### EXERCISE INSTRUCTIONS
Drop every picture and copy exactly the lines from the one with "Click the bookmark" through the last line of the listing below.

### DATA TO PROCESS
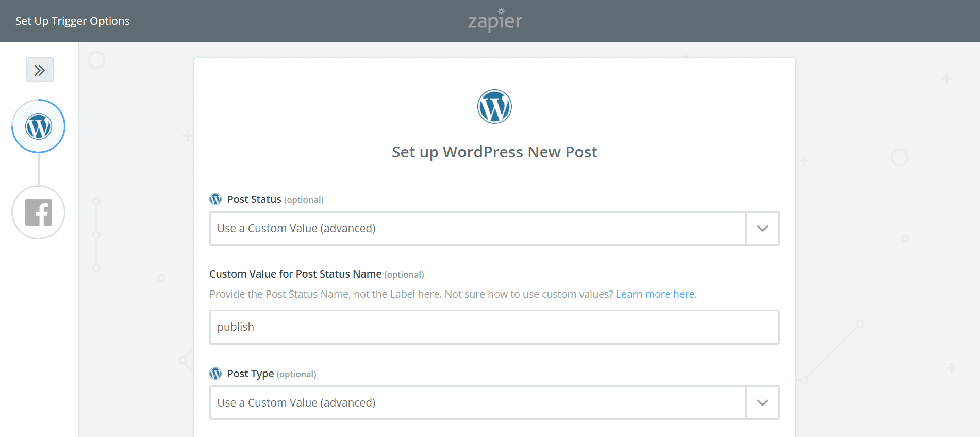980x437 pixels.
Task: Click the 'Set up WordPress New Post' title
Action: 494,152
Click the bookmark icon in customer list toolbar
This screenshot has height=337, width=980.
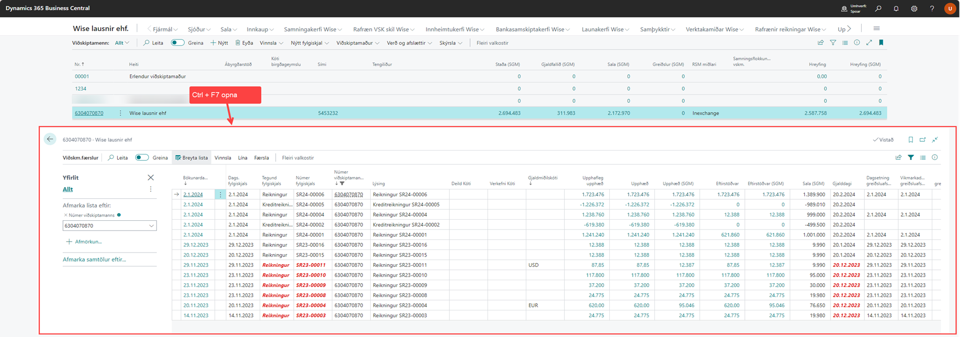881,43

### YOUR SOLUTION
Click the bookmark icon in customer list toolbar
This screenshot has height=337, width=980.
881,43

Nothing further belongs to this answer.